The Falkirk Tartan; this 3rd-century fragment of cloth was discovered in the Falkirk Moss and is the oldest known piece of ‘tartan’ in the UK. It is woven from wool of two different sheep – one light and one dark.
A certain type of historian will try to tell you that the colours of a particular tartan have a representative meaning (the Yellow stripe symbolizes our prowess on the battlefield and the Orange field refers to our high tolerance for vitamin ‘C’…) but with the exception of those tartans recently designed with just such symbolism in mind, It Just Ain’t So
A perfect example of a recently-invented tartan the design of which is based on sound and appropriate symbolism is the Sikh tartan recently designed by Baron Sirdar Iqbal Singh, Laird of Leshmagow… Shabash, Gora- Huzoor, Saht Sri Akal.
Follow this link www.tartanregister.gov.uk/tartanDetails.aspx?ref=3785 to read about Mr. Singh and see his tartan.
I believe that the first piece of tartan fabric was created by the first weaver who was confronted with two or more skeins of yarn of different colours, each of which was of insufficient quantity to make anything.

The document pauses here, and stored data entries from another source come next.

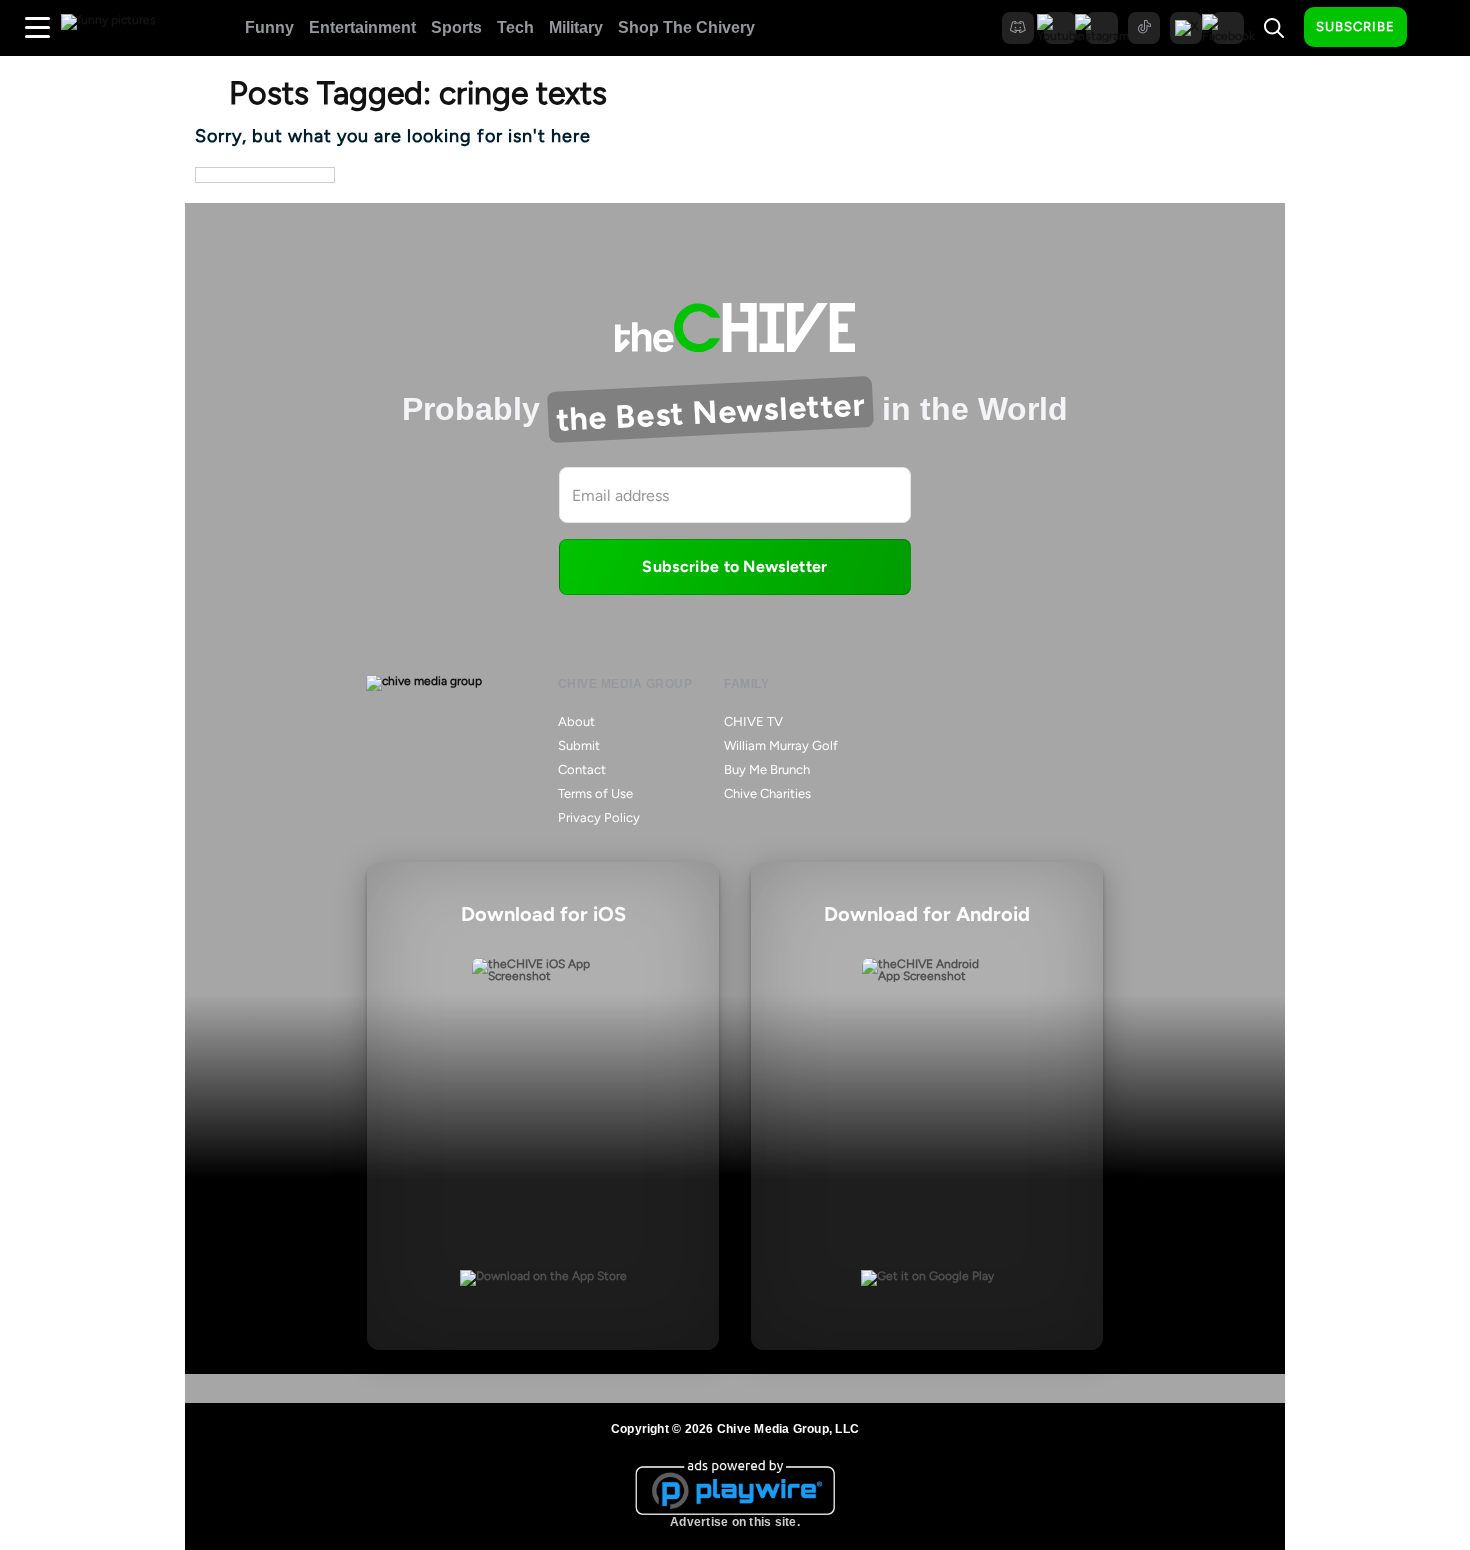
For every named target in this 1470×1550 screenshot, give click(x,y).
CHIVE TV (753, 721)
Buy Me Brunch (767, 769)
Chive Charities (767, 793)
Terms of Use (595, 793)
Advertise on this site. (735, 1522)
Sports (456, 27)
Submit (579, 745)
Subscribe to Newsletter (734, 566)
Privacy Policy (599, 817)
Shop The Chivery (686, 27)
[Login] (1440, 28)
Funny (269, 27)
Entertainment (362, 27)
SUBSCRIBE (1355, 26)
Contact (582, 769)
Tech (515, 27)
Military (576, 27)
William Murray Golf (781, 745)
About (576, 721)
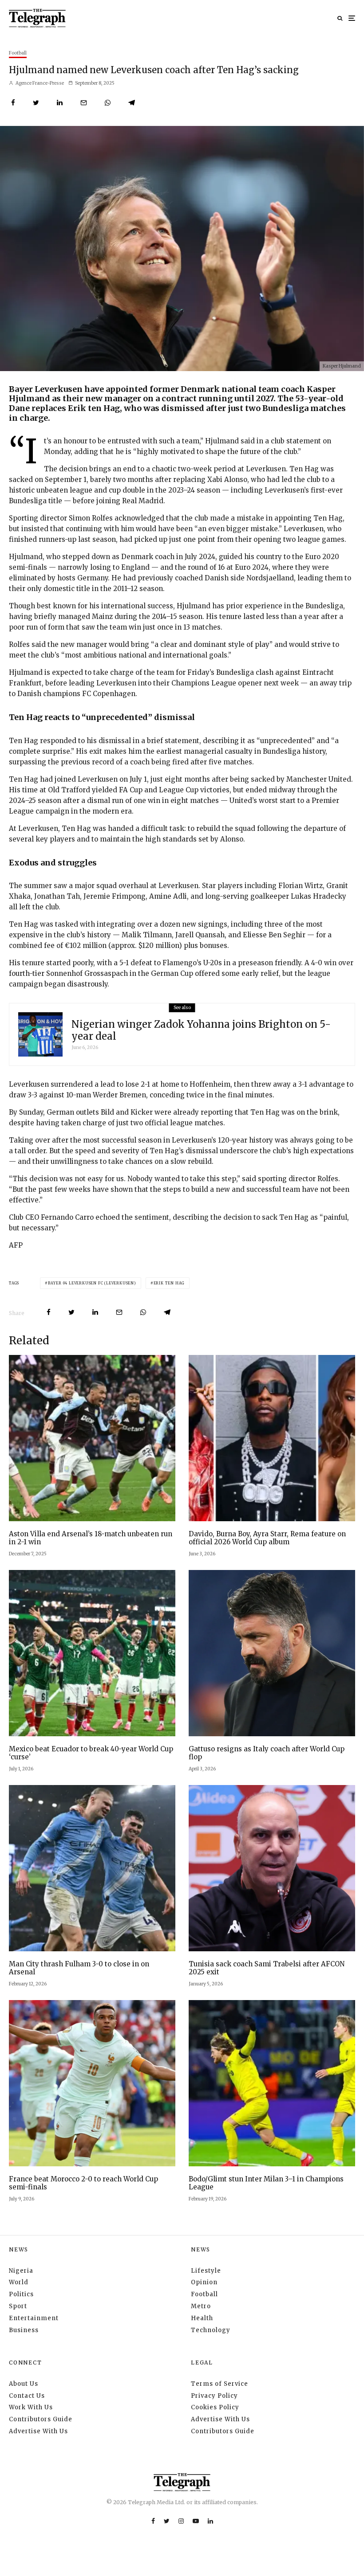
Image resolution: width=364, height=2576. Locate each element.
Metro (201, 2306)
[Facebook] (153, 2521)
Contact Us (27, 2396)
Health (202, 2318)
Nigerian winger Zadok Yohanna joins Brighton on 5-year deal (201, 1030)
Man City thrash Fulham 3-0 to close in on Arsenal (79, 1968)
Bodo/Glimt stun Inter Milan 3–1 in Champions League (266, 2183)
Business (24, 2330)
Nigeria (21, 2271)
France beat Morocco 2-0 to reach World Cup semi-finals (83, 2183)
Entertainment (34, 2318)
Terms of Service (219, 2384)
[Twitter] (166, 2521)
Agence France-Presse (39, 83)
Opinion (204, 2282)
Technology (210, 2330)
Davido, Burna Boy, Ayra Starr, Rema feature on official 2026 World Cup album (267, 1538)
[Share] (13, 102)
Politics (21, 2294)
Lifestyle (206, 2271)
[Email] (83, 102)
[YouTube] (195, 2521)
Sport (18, 2306)
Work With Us (31, 2407)
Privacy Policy (214, 2396)
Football (18, 53)
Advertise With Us (38, 2431)
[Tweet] (36, 102)
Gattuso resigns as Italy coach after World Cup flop (266, 1753)
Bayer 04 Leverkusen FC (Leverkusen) (92, 1283)
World (18, 2282)
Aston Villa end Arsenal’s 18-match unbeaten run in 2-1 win (90, 1538)
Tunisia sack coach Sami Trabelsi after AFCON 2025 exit (266, 1968)
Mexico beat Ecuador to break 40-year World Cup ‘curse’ (91, 1753)
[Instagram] (181, 2521)
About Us (23, 2384)
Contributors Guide (40, 2419)
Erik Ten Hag (169, 1283)
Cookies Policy (215, 2407)
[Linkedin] (210, 2521)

Yarn was dyed in small batches until the Industrial revolution; in fact it still is, in many parts of the world. The colour-continuity between batches is often problematic.
Our weaver, sitting in front of his or her loom somewhere in Central Asia, solved the problem by separating the yarns on the loom into blocks (If I put this batch of red here and the next batch of red over here, no-one is going to see that they don’t match! The most simple example of this is the ‘Shepard’s tartan’ – itself a survival of the 3rd Century AD Falkirk , which is woven from two shades of natural wool – one light and one dark.
One might say therefore that ‘tartan’ was a marketing solution to a quality-control problem!